Children must get an education between the school term after their fifth birthday and the last Friday in June in the school year they turn 16.

It is the responsibility of parents / carers to ensure their children receive appropriate education at school or otherwise. If your child is ill or unable to attend their education provision for some reason you should always contact the provider on the first day of absence.

Educational Inclusion & Partnership Team (EIP)

EIP acts to champion the right of all children to receive a high quality education. The service will work to overcome any barriers to learning through skilled problem solving with a range of partners.

Legislation changes from September 2013 

Changes to legislation in 2013 mean parents are no longer entitled to take their child on holiday during term time.

Any application for leave must only be in exceptional circumstances and the headteacher must be satisfied that the circumstances are exceptional and warrant the granting of leave.
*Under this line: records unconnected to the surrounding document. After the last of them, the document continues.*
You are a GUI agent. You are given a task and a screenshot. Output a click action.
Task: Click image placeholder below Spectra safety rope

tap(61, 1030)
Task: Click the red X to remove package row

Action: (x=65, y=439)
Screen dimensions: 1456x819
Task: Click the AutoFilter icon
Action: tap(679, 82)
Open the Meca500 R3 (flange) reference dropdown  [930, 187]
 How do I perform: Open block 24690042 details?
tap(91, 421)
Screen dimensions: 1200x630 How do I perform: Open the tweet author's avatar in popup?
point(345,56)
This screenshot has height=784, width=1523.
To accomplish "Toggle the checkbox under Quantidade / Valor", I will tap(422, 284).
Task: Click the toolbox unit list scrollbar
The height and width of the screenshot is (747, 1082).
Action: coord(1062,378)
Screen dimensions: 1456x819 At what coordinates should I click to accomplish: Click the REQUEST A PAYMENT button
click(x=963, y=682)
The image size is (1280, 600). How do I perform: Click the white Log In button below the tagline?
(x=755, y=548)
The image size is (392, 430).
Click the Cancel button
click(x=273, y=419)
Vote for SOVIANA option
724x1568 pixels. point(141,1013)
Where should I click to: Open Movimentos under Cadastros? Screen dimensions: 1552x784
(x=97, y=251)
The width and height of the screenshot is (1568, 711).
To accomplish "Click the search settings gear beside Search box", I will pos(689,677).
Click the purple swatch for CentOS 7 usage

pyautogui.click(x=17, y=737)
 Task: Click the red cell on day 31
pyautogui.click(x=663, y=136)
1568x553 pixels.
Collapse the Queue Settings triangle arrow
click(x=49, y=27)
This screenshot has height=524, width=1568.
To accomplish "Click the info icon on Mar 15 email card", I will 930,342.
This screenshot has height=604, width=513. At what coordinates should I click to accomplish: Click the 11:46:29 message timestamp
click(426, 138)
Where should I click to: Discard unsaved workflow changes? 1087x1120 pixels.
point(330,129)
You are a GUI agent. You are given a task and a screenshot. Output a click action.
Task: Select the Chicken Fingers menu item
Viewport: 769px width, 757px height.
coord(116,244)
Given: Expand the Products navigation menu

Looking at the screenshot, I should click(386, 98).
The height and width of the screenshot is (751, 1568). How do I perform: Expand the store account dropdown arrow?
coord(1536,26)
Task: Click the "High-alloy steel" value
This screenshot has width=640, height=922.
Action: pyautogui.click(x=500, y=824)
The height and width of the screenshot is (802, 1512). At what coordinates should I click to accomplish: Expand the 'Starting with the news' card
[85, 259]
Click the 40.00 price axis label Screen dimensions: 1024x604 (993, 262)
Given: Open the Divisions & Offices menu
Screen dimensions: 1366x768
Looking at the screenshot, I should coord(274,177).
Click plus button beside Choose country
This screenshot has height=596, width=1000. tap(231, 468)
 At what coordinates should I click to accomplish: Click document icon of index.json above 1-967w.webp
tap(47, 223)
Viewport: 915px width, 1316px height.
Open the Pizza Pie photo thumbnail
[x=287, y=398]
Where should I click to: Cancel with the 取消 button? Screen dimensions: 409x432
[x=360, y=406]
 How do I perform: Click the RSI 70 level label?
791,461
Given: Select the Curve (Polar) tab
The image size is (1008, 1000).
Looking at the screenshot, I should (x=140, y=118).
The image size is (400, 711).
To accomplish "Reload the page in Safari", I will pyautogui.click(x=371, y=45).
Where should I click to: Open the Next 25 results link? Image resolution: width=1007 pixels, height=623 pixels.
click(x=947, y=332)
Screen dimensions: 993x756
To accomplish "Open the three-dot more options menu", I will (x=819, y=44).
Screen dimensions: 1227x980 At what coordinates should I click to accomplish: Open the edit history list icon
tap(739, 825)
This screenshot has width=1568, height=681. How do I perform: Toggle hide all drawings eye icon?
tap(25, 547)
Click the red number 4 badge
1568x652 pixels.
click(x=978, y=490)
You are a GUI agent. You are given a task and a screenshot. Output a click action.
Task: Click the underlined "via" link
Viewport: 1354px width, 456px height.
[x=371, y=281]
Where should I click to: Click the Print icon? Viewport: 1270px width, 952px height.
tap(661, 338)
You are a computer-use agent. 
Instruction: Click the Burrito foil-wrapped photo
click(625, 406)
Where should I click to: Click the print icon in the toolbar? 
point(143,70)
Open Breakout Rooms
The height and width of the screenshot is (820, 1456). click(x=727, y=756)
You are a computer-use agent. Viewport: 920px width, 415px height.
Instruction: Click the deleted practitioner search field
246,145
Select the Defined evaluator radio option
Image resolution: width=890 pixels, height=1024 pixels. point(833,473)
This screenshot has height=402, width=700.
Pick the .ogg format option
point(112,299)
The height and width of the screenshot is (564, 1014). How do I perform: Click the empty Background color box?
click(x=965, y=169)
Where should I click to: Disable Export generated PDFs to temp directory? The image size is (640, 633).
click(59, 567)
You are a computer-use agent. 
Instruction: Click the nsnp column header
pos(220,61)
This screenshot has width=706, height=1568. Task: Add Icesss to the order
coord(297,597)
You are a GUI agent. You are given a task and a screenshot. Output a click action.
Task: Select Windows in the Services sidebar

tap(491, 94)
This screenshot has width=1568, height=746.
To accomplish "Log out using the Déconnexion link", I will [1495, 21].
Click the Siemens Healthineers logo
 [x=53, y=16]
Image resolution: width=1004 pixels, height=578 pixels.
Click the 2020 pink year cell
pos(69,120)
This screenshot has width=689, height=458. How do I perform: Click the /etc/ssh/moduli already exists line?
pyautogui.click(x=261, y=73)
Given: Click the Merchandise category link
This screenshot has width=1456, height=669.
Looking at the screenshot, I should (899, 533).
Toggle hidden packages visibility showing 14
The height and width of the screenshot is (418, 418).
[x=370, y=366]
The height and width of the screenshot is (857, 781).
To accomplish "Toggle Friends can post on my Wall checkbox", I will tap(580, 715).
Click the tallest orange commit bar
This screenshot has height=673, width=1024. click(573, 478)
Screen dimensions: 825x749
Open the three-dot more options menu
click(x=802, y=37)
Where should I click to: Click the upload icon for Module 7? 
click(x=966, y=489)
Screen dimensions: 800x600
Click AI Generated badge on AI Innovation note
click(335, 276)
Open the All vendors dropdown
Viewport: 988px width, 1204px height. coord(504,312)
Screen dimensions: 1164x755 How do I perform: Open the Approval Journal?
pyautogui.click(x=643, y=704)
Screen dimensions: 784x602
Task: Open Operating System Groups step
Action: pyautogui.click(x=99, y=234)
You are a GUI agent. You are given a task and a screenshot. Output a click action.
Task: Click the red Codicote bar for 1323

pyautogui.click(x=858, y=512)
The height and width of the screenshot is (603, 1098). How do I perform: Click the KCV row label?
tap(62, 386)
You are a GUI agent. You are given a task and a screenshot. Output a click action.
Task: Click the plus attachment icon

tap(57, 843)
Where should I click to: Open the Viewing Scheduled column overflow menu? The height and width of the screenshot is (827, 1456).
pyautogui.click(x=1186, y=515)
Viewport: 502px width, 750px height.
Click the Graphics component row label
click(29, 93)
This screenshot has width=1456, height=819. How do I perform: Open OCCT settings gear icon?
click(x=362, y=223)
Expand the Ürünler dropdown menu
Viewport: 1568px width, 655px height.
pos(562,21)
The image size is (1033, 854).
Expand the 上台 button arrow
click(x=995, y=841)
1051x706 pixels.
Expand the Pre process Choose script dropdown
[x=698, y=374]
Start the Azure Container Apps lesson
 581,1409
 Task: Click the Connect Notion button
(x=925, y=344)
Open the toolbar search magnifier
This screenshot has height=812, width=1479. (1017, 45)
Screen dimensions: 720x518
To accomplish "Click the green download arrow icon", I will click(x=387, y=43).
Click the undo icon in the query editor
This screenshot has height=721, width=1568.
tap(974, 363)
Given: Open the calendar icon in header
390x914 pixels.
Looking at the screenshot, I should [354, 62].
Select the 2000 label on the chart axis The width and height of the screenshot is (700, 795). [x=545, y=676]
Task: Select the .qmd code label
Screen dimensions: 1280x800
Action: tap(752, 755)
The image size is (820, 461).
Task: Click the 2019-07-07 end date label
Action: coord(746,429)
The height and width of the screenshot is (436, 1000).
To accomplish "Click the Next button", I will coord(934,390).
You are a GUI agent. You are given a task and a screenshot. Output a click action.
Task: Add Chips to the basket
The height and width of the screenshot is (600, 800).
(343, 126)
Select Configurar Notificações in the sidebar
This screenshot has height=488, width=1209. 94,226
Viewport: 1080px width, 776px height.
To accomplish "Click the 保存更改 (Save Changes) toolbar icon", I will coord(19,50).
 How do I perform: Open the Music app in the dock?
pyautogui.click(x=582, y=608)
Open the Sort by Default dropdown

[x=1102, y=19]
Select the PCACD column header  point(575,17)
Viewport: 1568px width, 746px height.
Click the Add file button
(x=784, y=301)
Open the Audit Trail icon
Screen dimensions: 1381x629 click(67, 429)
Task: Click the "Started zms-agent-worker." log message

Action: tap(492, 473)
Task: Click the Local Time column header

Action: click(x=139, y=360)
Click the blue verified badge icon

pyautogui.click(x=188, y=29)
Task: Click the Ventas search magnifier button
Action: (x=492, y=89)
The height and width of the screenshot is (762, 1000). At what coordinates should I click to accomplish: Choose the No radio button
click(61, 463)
Headteachers would not be expected to class any term time holiday as exceptional.

Parents can be fined by the local authority for taking their child on holiday during term time without the consent of the school. It’s important that parents understand that the initial fixed penalty notice of £60 is issued to each parent for each child. A two-parent family with two children would be fined £240.

Emotionally Based School Avoidance

Emotionally Based School Avoidance is the 'fear' which brings with it some very debilitating symptoms. Emotionally Based School Avoidance is the behaviour displayed to avoid feeling the fear. 

Children may refuse to go to school for prolonged periods if they:

  • are anxious
  • have problems with social relationships
  • are bullied
  • have poor literacy or numeracy skills
  • become disaffected

If you’re having trouble getting your child to go to school, the school and the local authority can help. 

The school will discuss attendance problems with you and should agree a plan with you to improve your child’s attendance. Parents can also seek advice from the Educational Inclusion & Partnership Team (EIP).